Take a look at our society. So, how far will we go to accomplish fame, fortune and notoriety? It used to be the rich and famous that captured the hearts and minds of everyday people. In the past, entertainers and professional athletes set the standard regarding what was fashionable and acceptable behavior. This trend served to cultivate and increase the tolerance level for all kinds of immoral behavior. With the advent of reality TV, everyday people are on the rise in setting the tone for what’s acceptable. Many people thrive on the unrealistic lifestyle of the Housewives of Atlanta, (or whatever city), Preachers Kids, Bad Girls Club and Teen Mom, which are only a few of the three hundred reality shows listed on one website. For most participants involved in reality television, I’m sure to them “it’s something to boast about.”

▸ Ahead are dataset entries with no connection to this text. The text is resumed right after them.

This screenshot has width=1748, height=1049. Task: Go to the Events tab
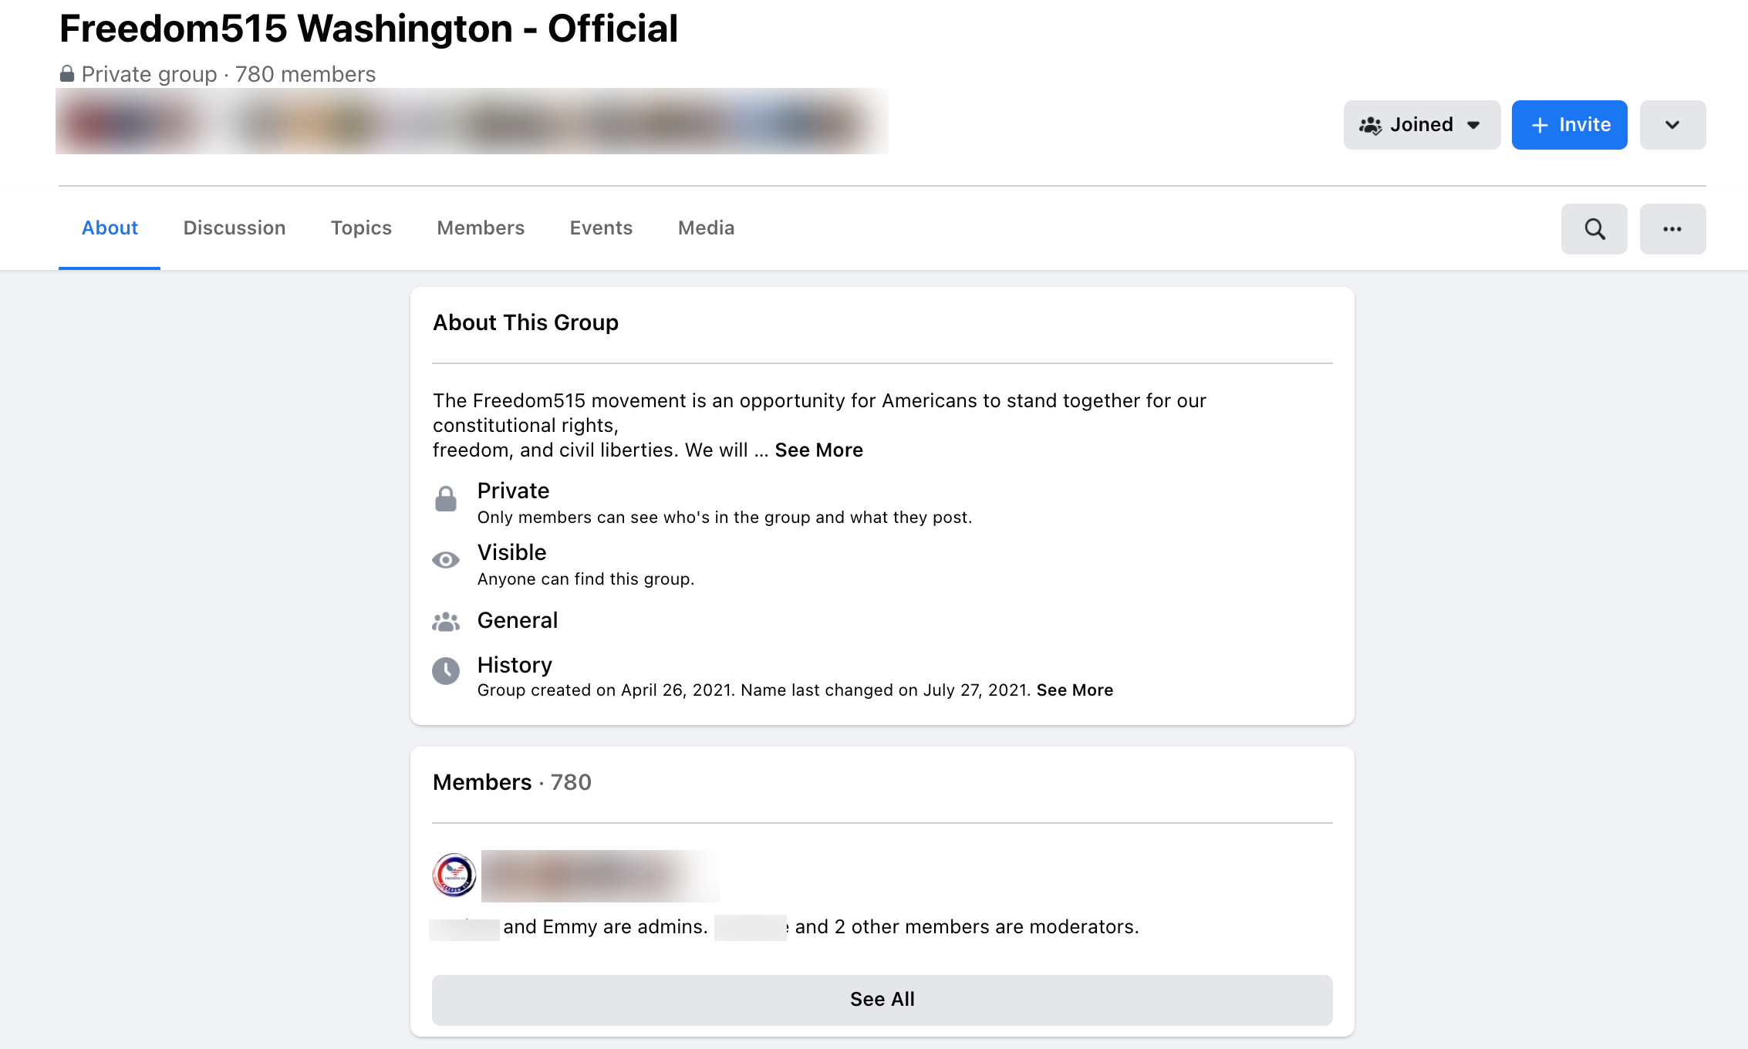(601, 228)
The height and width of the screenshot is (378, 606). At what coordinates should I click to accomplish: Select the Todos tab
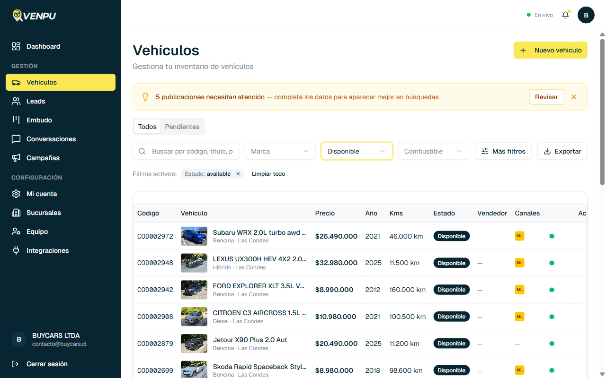tap(147, 127)
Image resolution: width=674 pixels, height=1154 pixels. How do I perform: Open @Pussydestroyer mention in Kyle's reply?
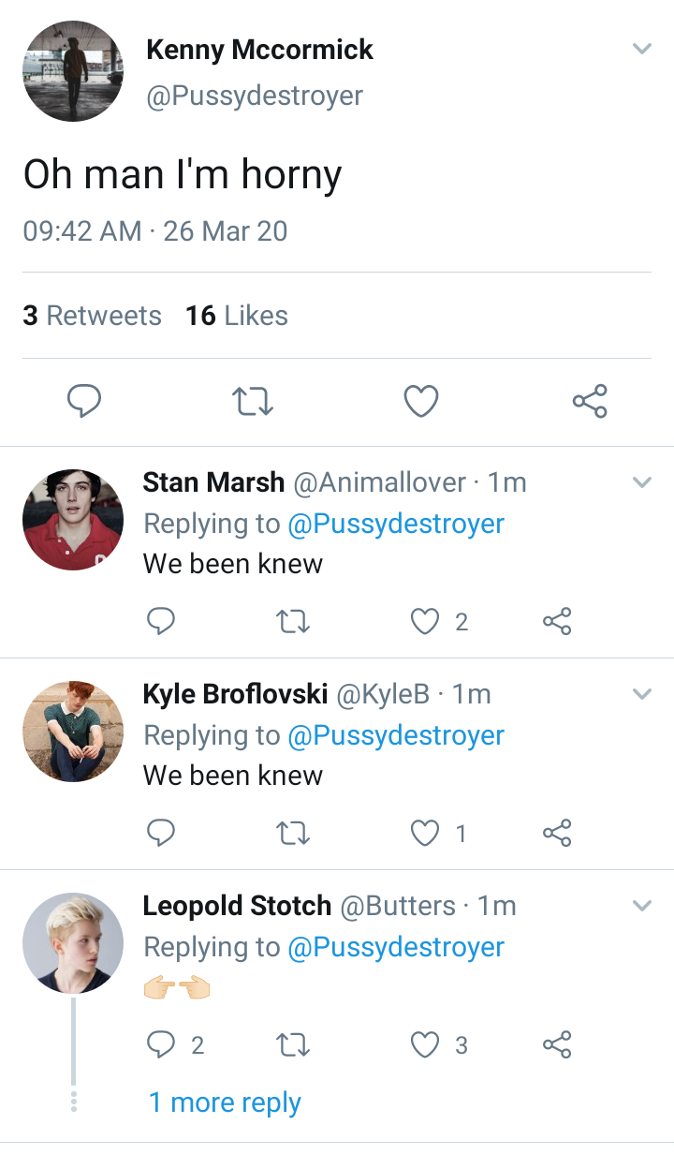[396, 735]
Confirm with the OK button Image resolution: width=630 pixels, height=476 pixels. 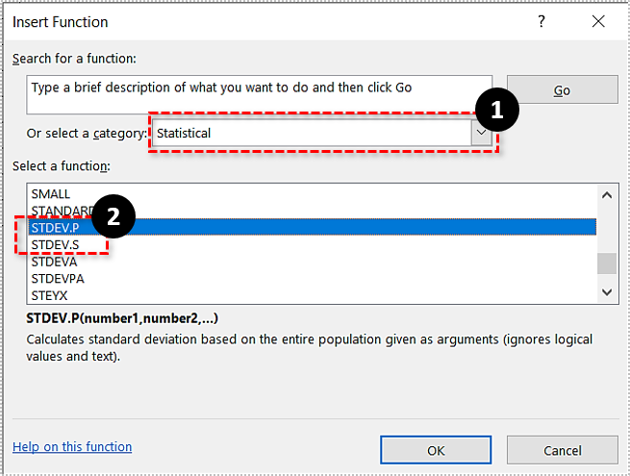click(436, 450)
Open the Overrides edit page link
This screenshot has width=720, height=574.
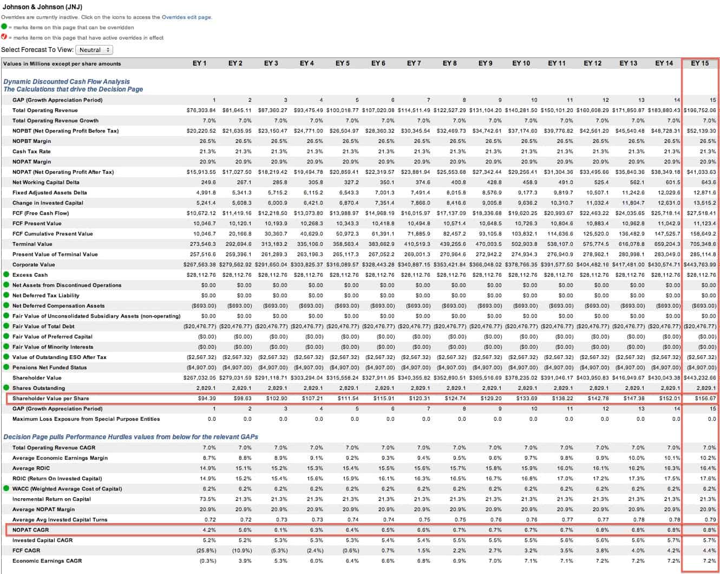click(185, 17)
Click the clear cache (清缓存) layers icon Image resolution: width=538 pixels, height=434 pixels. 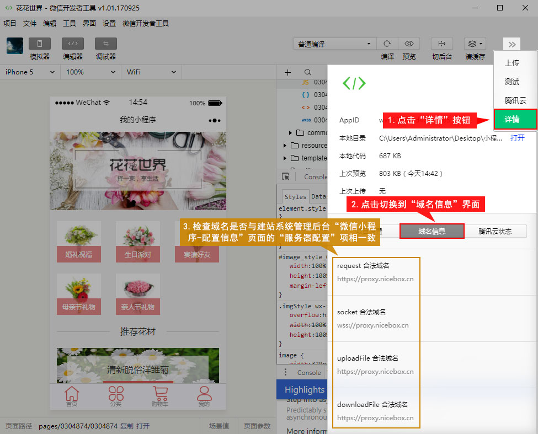pyautogui.click(x=474, y=44)
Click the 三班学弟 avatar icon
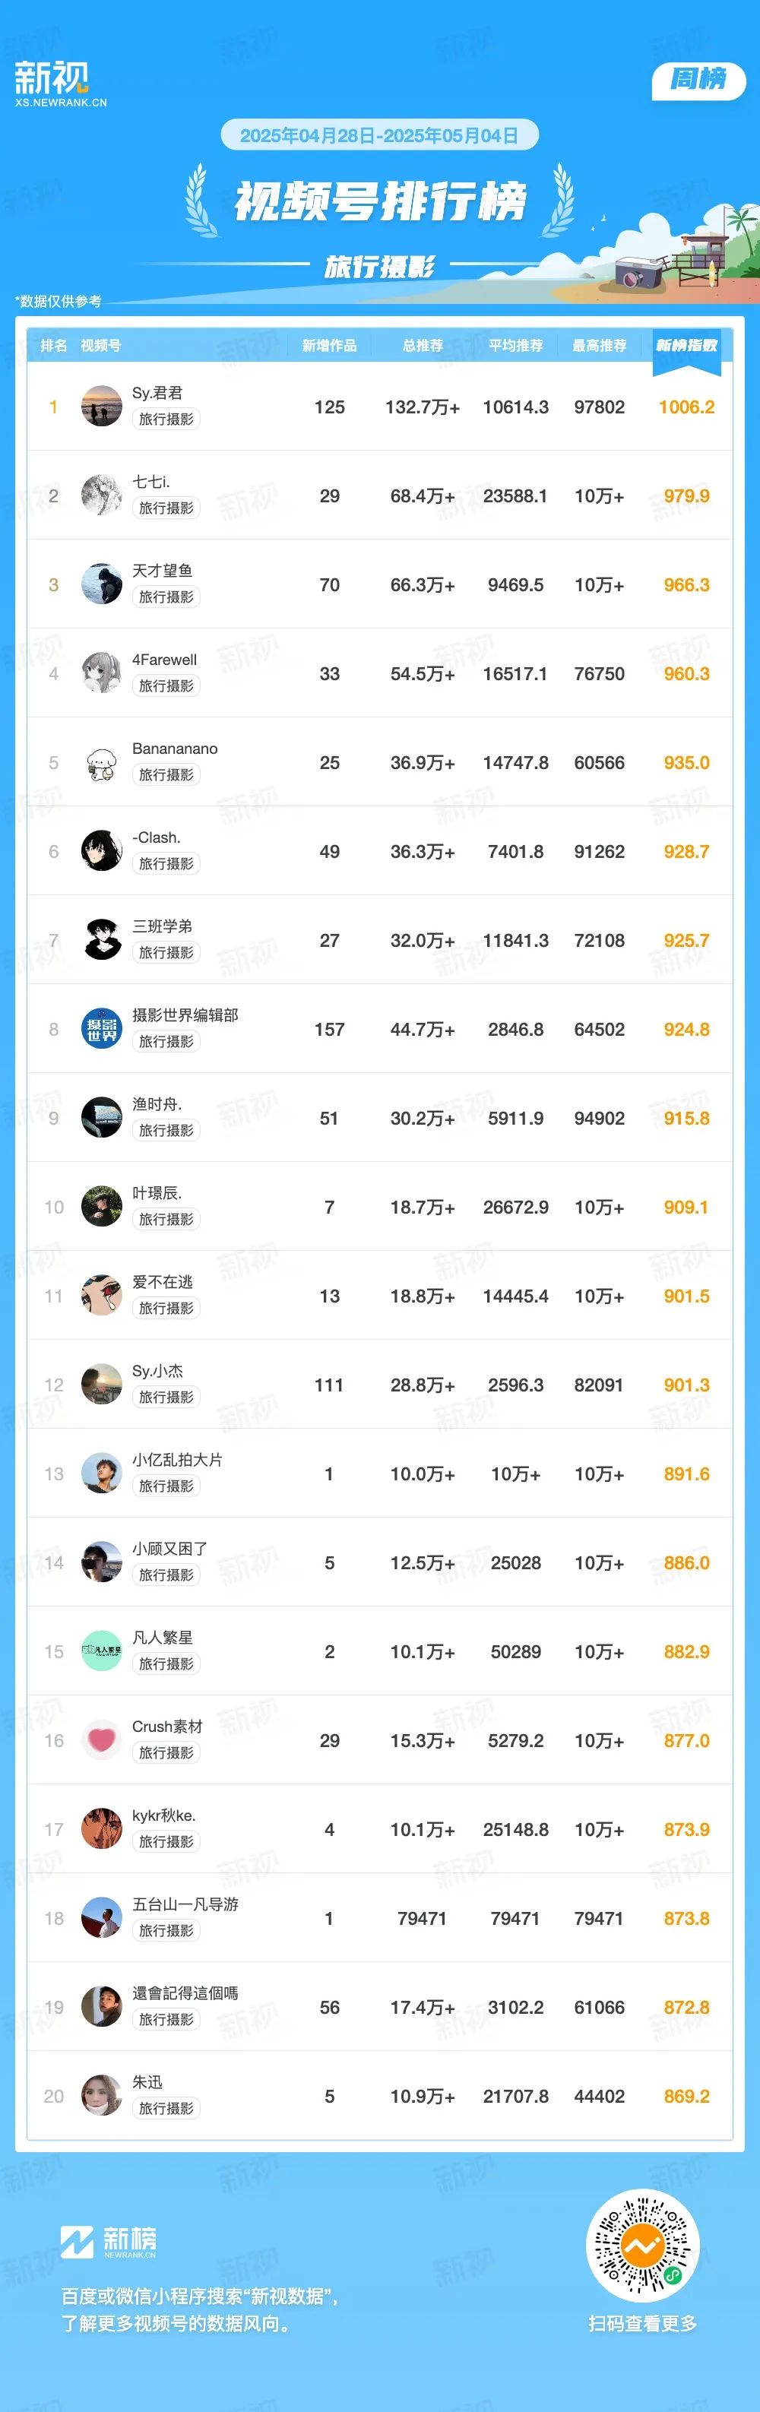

We often find ways to rationalize our shortcomings. We look for something or someone else to blame. This behavior tends to somehow exempt us from taking responsibility for sins that are often call “mistakes,” deliberate acts of rebellion against God, that are labeled as “being human,” and failures that are viewed just as a “part of life.” Weakness is a flaw that society views as undesirable. We must be better, stronger, faster and unrelenting to make a mark in this world, by whatever means necessary. Aggression is considered an asset to eradicate the weak, the little guy, in order to acknowledge someone of prominence. Society recognizes and rewards us for being uncompromising and driven; to achieve goals no matter how high the cost. Some unscrupulous people are given bonuses, promotions, awards, trophies and other forms of recognition for unethical and/or immoral conduct. Men and women are applauded for their fierce and manipulative business strategies, regardless of who gets hurt. People are encouraged to forge ahead in a society where it’s all about the “survival of the fittest.” I grieve at the idea of embracing the world’s view of how to look at life and accomplishments. To some extent, we all grapple with placing too much credence on the things of this world. I pray, May I never boast except in the cross of our Lord Jesus Christ, through which the world has been crucified to me, and I to the world, Galatians 6:14 (NIV).
The word of God sets a completely different view from the world. The Apostle Paul says, I must go on boasting. Although there is nothing to be gained, I will go on to visions and revelations from the Lord. I know a man in Christ who fourteen years ago was caught up to the third heaven. Whether it was in the body or out of the body I do not know—God knows. And I know that this man—whether in the body or apart from the body I do not know, but God knows— was caught up to paradise and he heard inexpressible things, things that man is not permitted to tell. I will boast about a man like that, but I will not boast about myself, except about my weaknesses. Even if I should choose to boast, I would not be a fool, because I would be speaking the truth. But I refrain, so no one will think more of me than is warranted by what I do or say. To keep me from becoming conceited because of these surpassingly great revelations, there was given a thorn in my flesh, a messenger of Satan, to torment me. Three times I pleaded with the Lord to take it away from me. But he said to me, “My grace is sufficient for you, for my power is made perfect in weakness.” Therefore I will boast all the more gladly about my weaknesses, so that Christ’s power may rest on me. That is why, for Christ’s sake, I delight in weaknesses, in insults, in hardships, in persecutions, in difficulties. For when I am weak, then I am strong, II Corinthians 12: 1-10 (NIV). The good news is that we don’t have to reach a state of perfection to reap the benefits of God’s grace and mercy.
It’s difficult to be humble in a society where everything is focused on self-preservation. There are times when I find myself thanking God for the tears, the heartaches, the disappointments and trials in life. I know that even though I don’t understand at the time, these things serve to remind me that all things are working for my good and I am being made perfect in Christ Jesus. It’s a struggle, but the sacrifice of praise, especially during difficult times, brings honor to God. For whoever exalts himself will be humbled, and whoever humbles himself will be exalted, Matthew 23:12 (NIV). Humility positions us to hear from God and to respond according to His will. It is He who makes and shapes us into what He would have us to be. All we have to do is “Turn Readily Unto the Savior’s Truth,” in other words, just TRUST God.
Now, that’s “Something to Boast About.”